= Stored records =

###

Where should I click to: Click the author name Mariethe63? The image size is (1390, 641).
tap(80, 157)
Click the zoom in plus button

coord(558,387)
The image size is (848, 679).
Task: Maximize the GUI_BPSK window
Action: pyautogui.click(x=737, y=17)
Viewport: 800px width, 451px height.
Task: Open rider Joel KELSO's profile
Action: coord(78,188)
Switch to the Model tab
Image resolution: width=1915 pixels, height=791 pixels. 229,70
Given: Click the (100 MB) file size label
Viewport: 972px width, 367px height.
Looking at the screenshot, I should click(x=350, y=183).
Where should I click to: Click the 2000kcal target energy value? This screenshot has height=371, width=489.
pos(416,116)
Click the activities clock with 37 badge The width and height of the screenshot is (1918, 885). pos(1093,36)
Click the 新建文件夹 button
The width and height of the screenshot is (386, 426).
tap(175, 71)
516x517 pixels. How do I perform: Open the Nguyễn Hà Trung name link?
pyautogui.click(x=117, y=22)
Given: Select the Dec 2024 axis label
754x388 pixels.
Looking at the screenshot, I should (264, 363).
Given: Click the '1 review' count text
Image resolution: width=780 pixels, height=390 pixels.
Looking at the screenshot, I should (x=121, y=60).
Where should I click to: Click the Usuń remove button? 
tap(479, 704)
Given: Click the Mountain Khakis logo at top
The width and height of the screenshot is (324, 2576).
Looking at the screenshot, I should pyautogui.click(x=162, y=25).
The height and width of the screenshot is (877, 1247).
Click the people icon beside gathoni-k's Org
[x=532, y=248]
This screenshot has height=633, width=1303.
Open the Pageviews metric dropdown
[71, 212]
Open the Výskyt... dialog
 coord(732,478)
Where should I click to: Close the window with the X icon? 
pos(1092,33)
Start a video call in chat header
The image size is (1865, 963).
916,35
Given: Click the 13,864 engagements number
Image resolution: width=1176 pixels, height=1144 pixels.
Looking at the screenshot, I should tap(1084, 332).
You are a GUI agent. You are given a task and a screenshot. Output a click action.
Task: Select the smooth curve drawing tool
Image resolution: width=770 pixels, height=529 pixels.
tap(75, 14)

###

= Aim of the exercise =
Each line of the records above that contains the word "Select" should be counted; give the resulting number without further words.

= Task response =
2